Cloud is ‘significant and disruptive’ IT trend: Microsoft

3 Jun 2010

Microsoft restated its commitment to cloud computing at the launch of its latest Office 2010 and SharePoint 2010 products in Amsterdam, but the company believes customers will ultimately want the choice of where their documents are stored.

“Seventy per cent of engineers at Microsoft are working on cloud-based technology and in a year’s time, 90pc will be devoted to it. We’re all in – we’re completely embracing the cloud,” said Stephen Elop, president of Microsoft’s business division, at the launch.

Some commentators position cloud technology as a threat to traditional vendors like Microsoft, which have built up a legacy of software installed on users’ own PCs. Others, such as Oracle’s Larry Ellison, have been openly dismissive of the cloud in the past. Elop dismissed those suggestions, calling the cloud “the most significant and disruptive” trend in IT.

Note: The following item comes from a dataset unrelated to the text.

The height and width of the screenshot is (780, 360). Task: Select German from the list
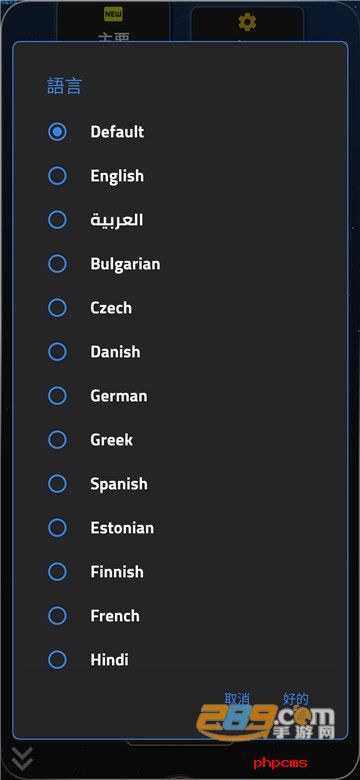click(x=57, y=396)
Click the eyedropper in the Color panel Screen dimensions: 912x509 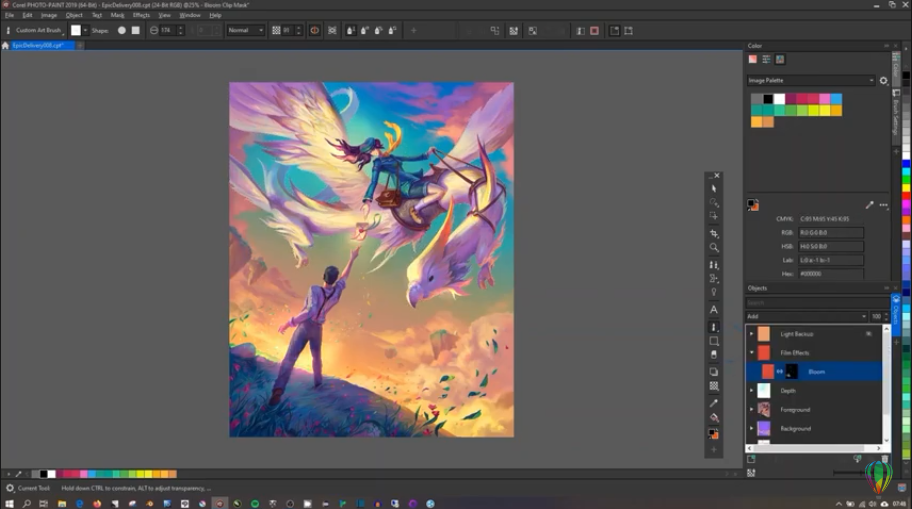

“For me, the cloud is a revenue and profit-growth opportunity,” he countered. “Previously, we were providing software to customers. Now we’re not only providing the software but also the services and infrastructure and everything that goes around that, so we’re able to participate in a larger share of our customers’ budgets than we did before.”

Savings from the cloud

According to Elop, customers can expect savings of between 10pc and 40pc to run email or collaboration tools from the cloud. “This is positive for us financially and positive for customers financially and in terms of the experience for end users it’s at a higher degree of reliability than anything else,” he said.

Some 8.6 million people downloaded Office 2010 while it was in beta format, three times as many as did that for Office 2007. “It relates to the fact that we focused on cloud computing,” said Elop, citing companies such as Kraft General Foods, Coca-Cola Enterprises, Starbucks, McDonald’s, Novartis and GlaxoSmithkline as being among the early adopters.

Microsoft sees its role as helping customers to “move from the old world to the new way” with minimal disruption. “We’re not saying to our customers ‘it’s the cloud or nothing’. It’s whatever combination that makes sense for them,” said Elop.

Richard Moore, head of Microsoft Ireland’s information worker division, took up Elop’s theme, stressing the importance of document fidelity – the consistency of formatting between desktop and cloud software. “Web apps shouldn’t be a simpler, lighter companion. A document should look the same whether a customer opens it in a browser or when they created it (in the software).”


Moore also highlighted the growing importance of collaboration as a way of working. Typical tasks for information workers could include anything from building websites and creating content to using search. “Office, more than ever, is glued at the hip to SharePoint for business users,” he said. “With SharePoint, the intention is to use one product to do a lot of tasks where you would have to have used multiple products before.”

Elop also looked to reassure customers about security concerns around cloud computing. “Security is one of the key questions we get asked about. We’ve made sure international security standards are fully applied for our customers is there and that the degree of security we’re able to provide surpasses anything a particular customer could do for themselves,” he said.

He also referred to Microsoft’s data centre located in Dublin, which will host many of the cloud services for customers. The site was deliberately chosen in order to comply with European data protection rules, said Elop.